[Stored data entries]
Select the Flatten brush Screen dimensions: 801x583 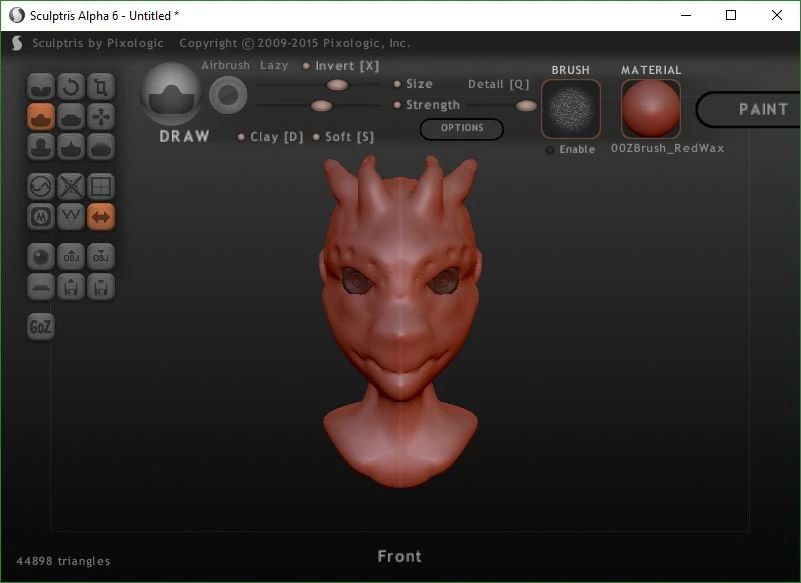(70, 116)
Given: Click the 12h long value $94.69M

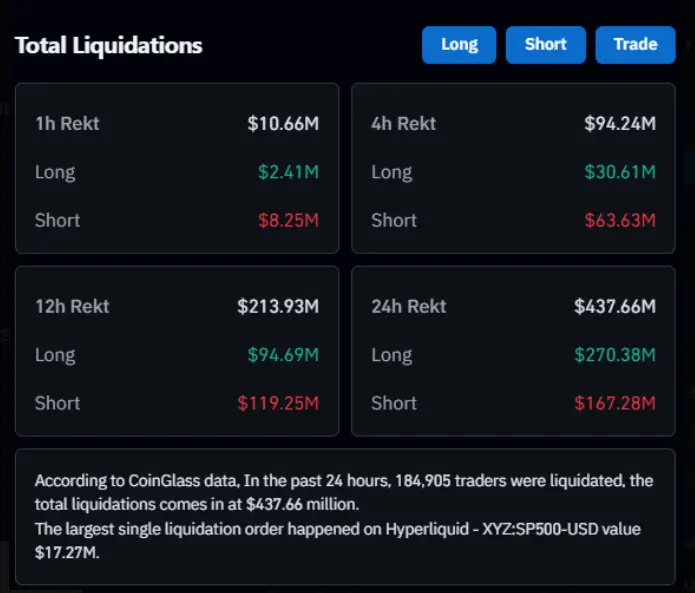Looking at the screenshot, I should (283, 355).
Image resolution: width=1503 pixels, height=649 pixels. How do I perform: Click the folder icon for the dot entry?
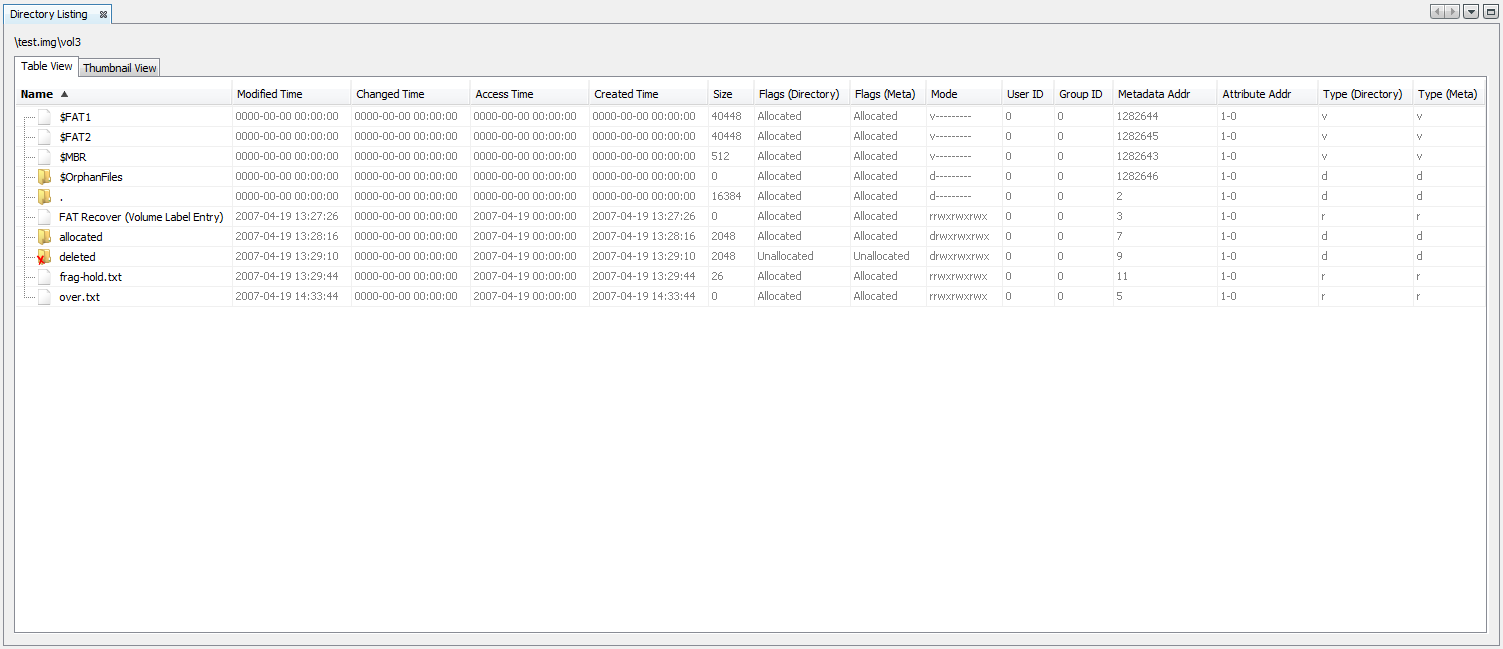44,196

● AIM OF THE EXERCISE:
Please write out, word for word, only the lines from the one holding "Given: Click the 12h long value $94.69M" through the end of the records above, with both end lines included and the pictures dropped.

● ANSWER SECTION:
Given: Click the 12h long value $94.69M

Looking at the screenshot, I should (283, 355).
Image resolution: width=1503 pixels, height=649 pixels. How do I perform: Click the folder icon for the dot entry?
44,196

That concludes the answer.